Abbreviations: 3D-CRT, 3-dimensional conformal radiotherapy; GPS, glossopharyngeal sulcus; HPV, human papillomavirus; IMRT-SF, intensity-modulated radiotherapy split-field technique; IMRT-WF, intensity-modulated radiotherapy whole-field technique; LCNP, late lower cranial neuropathy; OR, odds ratio; RT, radiotherapy; VMAT, volumetric-modulated arc therapy.

a

P < .05 after univariate analysis.

b

P < .05 after multivariable analysis.

Discussion

This large OPC survivorship study provides a comprehensive assessment of risk factors that are associated with moderate to severe patient-reported voice and speech symptoms in long-term follow-up. To our knowledge, this study is the first to identify demographic and treatment-related risk factors that are associated with moderate to severe voice and speech symptoms. These factors included increasing the total RT dose, combined induction and concurrent chemotherapy regimens, increasing survival time, current cigarette smoking status at the time of the survey, Black race, and Hispanic ethnicity. Neither salvage/post-RT nor up-front neck dissection was associated with severity of voice and speech symptoms. The association between late LCNP and moderate to severe voice and speech symptoms was expected, and the correlation of late LCNP and worse voice and speech symptom scores has been previously reported by our group.5 Similarly, the association between baseline LCNP and voice and speech symptoms was expected, as pretreatment damage to lower cranial nerves is associated with baseline voice and speech disturbance, which is likely to persist and often progress through treatment.

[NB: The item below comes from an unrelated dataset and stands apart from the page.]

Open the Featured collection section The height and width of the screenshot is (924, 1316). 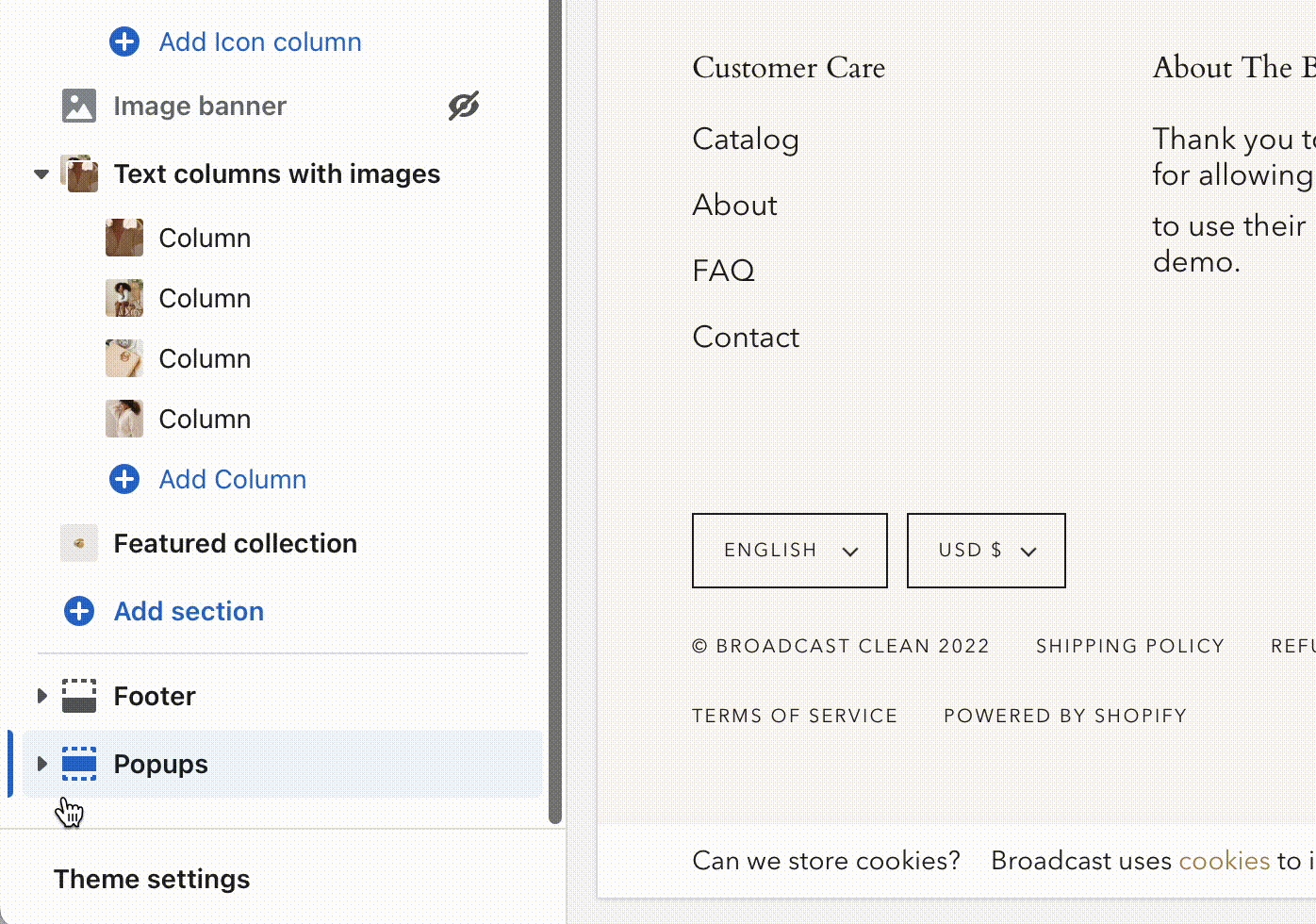click(235, 543)
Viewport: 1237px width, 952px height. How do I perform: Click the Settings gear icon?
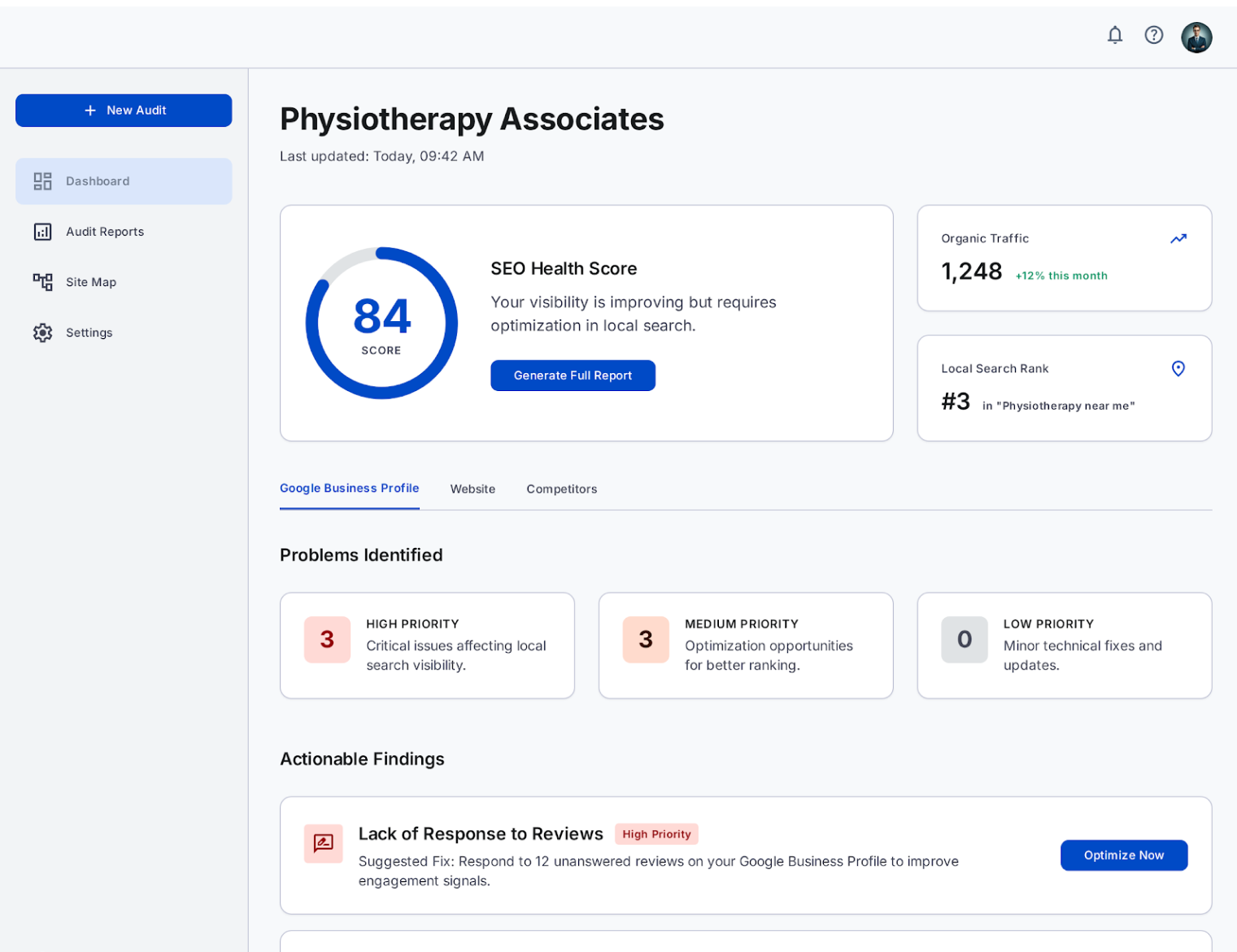click(x=42, y=333)
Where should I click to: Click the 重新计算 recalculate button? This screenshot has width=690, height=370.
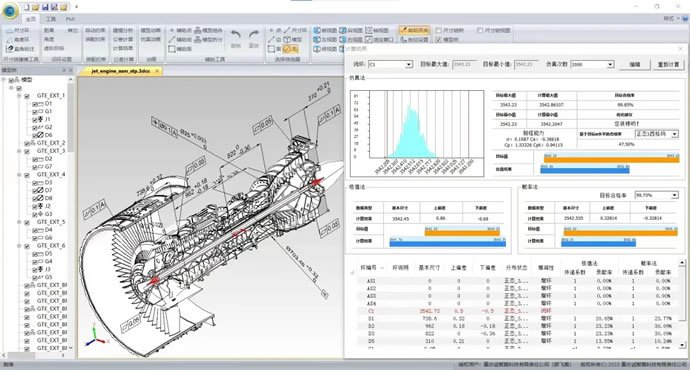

Modern IMRT regimens, specifically IMRT-SF, were associated with less severe voice and speech symptoms. A key finding was the identification of increasing total RT dose to the primary OPC tumor site as a significant risk factor that was associated with moderate-to-severe voice and speech problems. On average, an increase in total RT dose by 1 Gy was associated with a 17% increase in the odds of moderate to severe voice and speech scores. This finding is plausible, given that higher total RT dose given to the primary tumor is likely to contribute to a higher radiation dose to the nearby larynx and subsequently cause greater laryngeal, voice, and speech dysfunction. Dornfeld et al6 demonstrated that irradiation of false vocal cords and pharyngeal wall to a dose greater than 66 Gy was associated with worse speech-related QoL scores, while Sanguineti et al15 reported a mean laryngeal dose of 50 Gy as a potential threshold to reduce grade 0 to 1 voice alterations among patients with OPC. Treatment-related soft tissue damage to the pharynx and larynx from radiation, as well as surgery, leads to fibrosis and atrophy along with disruptions in lymphatic drainage and salivary function. These effects are likely explanations for the voice and speech impairments that patients report. Furthermore, LCNPs, regardless of their etiology, are likely to significantly negatively affect patient-reported voice and speech function. Resonance disturbance as a consequence of soft palate injury from radiation fibrosis or surgery can cause velopharyngeal insufficiency and may also contribute to voice and speech impairment.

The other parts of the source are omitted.